DIRECTIVE:
Answer these questions about the piece on college recruiting below:
1. Where was the piece originally published?
2. What do students buy before attending corporate info sessions each fall?
3. What does the piece compare the flood of resources aimed at college talent to?

──────── SELECTED EXTRACT

The scene of college recruiting is about to change
By Philip Dearing
Originally published on Medium
The sequence of events each Fall is the same. Hoards of college students put their true passions and interests on hold, buy a suit, and attend info sessions for large corporations. Some dread it, while others relish the competition. No matter how you feel about it, it seems like the only viable option.
Why is this the case? The main driver is that many corporations spend millions of dollars, often as much $50,000 per recruit, to blanket campus with events, webinars, free swag, and alumni outreach. The deluge of resources seeking college talent is like water surging towards a dam — looking for any crack to burst through. Student debt? Make a great salary! Uncertain of your path forward? Come work for us and you can do ANYTHING afterward! Want to be successful? This career promises prestige! Want to make an impact? Our corporation has some social impact opportunities that you might get to work on! All of this money and energy is put towards disguising the true nature of the work — long hours grinding away as a cog in a machine you probably don’t want to be a part of. And all those skills they claim you build? They are certainly real, but the costs are real too — a new level of risk aversion, an overemphasis on the bottom line in decision-making, and decreased resilience in the face of challenges. Traditional corporate jobs have always and will continue to be a viable option; the problem is that this path is the only one that students are exposed to.

────────────────
──────── PROVIDED DATA

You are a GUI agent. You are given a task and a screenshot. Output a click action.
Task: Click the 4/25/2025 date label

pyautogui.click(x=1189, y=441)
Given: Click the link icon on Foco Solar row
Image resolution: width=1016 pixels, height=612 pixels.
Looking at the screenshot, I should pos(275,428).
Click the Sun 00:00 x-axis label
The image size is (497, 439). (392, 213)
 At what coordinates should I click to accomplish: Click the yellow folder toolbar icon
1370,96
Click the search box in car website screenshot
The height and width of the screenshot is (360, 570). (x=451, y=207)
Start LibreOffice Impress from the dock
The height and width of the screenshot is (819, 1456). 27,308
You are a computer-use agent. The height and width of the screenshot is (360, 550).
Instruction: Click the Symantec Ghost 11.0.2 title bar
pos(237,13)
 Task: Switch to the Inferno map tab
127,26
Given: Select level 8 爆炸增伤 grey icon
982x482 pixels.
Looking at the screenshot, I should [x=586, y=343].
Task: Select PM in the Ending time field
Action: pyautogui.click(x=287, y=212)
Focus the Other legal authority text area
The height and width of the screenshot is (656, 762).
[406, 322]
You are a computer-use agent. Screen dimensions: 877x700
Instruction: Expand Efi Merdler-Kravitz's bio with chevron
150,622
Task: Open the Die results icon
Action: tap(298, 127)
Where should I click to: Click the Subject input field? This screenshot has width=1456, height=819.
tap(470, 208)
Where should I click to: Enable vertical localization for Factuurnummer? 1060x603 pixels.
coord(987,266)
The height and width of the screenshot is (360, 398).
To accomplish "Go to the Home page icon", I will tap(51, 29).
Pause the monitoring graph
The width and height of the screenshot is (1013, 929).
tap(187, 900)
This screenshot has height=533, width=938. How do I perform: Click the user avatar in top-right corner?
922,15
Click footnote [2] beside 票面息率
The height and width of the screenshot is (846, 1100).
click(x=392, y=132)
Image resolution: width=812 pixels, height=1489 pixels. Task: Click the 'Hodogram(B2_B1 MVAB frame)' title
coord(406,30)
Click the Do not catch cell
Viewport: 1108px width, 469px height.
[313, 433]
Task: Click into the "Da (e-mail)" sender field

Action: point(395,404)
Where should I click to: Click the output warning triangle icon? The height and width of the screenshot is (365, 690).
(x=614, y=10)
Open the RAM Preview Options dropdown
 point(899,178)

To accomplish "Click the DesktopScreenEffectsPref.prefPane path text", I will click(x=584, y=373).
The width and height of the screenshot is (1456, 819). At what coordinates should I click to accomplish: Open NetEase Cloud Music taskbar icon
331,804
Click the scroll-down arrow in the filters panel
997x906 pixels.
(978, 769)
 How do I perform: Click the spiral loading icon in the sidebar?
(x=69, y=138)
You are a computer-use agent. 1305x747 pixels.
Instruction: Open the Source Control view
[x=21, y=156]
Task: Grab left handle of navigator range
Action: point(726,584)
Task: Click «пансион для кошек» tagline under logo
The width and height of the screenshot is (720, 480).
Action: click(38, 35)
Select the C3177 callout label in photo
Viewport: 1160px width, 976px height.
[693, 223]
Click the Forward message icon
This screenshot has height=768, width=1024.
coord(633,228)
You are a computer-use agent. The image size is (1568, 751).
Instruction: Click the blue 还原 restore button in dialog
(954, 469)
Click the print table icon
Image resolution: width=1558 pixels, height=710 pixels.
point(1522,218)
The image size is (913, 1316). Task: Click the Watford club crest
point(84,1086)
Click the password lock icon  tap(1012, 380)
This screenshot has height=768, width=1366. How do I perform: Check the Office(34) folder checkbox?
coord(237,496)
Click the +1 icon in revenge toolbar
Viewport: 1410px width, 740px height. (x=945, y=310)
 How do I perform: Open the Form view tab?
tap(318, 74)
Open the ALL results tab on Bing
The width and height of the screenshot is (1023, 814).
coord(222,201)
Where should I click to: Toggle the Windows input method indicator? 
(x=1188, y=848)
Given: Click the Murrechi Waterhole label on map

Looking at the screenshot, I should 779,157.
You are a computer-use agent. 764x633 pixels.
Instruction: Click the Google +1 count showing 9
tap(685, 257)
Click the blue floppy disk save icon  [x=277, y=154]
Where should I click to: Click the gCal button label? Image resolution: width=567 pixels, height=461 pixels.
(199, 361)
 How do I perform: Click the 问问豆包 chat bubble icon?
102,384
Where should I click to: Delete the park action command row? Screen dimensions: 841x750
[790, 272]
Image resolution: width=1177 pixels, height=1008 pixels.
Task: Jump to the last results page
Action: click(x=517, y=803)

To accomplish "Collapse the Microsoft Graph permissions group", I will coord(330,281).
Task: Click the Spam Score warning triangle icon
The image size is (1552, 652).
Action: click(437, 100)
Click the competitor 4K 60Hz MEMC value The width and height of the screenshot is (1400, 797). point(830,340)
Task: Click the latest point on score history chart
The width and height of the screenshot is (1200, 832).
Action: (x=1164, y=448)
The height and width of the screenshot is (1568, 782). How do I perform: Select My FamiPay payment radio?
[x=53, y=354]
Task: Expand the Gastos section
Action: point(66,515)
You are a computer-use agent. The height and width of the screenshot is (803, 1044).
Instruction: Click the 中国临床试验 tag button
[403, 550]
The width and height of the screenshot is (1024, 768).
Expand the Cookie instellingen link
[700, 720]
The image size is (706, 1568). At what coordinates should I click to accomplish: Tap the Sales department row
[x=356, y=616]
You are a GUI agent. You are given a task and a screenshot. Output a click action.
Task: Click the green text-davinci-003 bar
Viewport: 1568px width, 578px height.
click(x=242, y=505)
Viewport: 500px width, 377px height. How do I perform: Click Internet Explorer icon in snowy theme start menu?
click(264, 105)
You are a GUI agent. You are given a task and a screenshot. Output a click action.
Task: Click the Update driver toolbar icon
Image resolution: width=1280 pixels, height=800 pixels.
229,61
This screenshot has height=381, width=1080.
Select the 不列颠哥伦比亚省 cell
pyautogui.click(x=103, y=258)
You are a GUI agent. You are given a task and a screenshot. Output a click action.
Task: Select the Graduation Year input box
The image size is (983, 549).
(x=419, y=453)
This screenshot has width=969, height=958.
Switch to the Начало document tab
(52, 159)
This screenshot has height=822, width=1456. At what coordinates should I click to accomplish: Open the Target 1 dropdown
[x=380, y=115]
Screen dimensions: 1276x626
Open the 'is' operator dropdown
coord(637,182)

────────────────

TASK RESULT:
1. Medium
2. A suit
3. Water surging towards a dam, looking for any crack to burst through